_PROVIDED MATERIAL_.
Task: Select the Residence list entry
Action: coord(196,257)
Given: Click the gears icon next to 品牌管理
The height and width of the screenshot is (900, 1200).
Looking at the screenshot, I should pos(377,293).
...
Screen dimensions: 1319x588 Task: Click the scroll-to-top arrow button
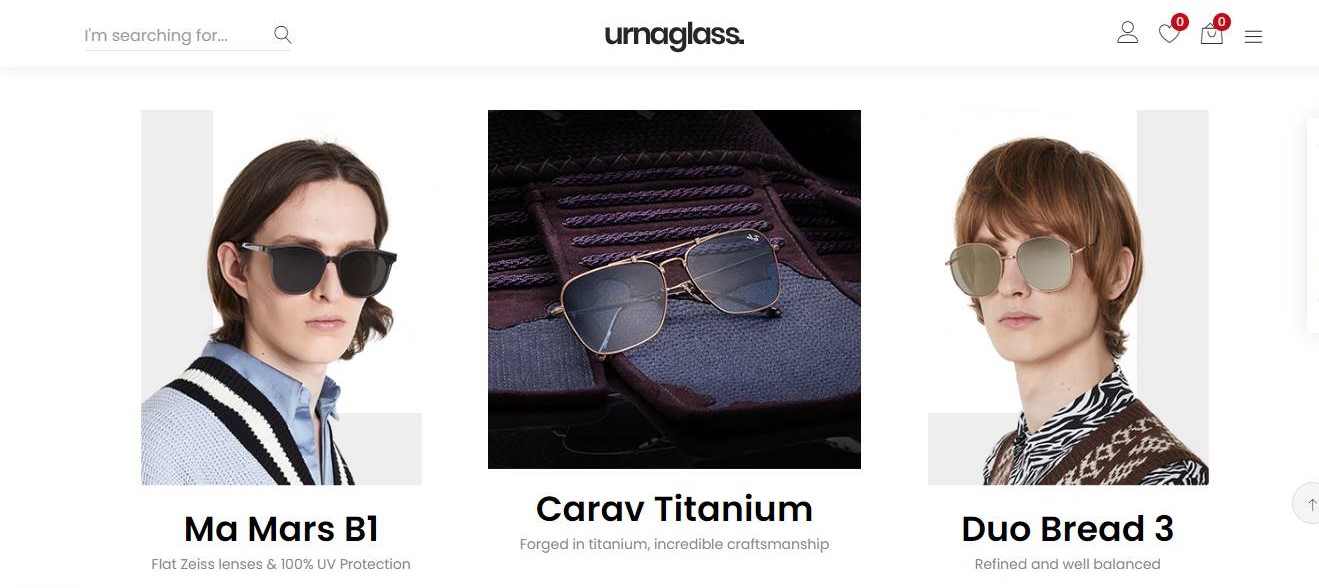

_THE TASK_.
State how many lines in the records contain the string "Click". Give the number with no words around it.

_SOLUTION BELOW_.
2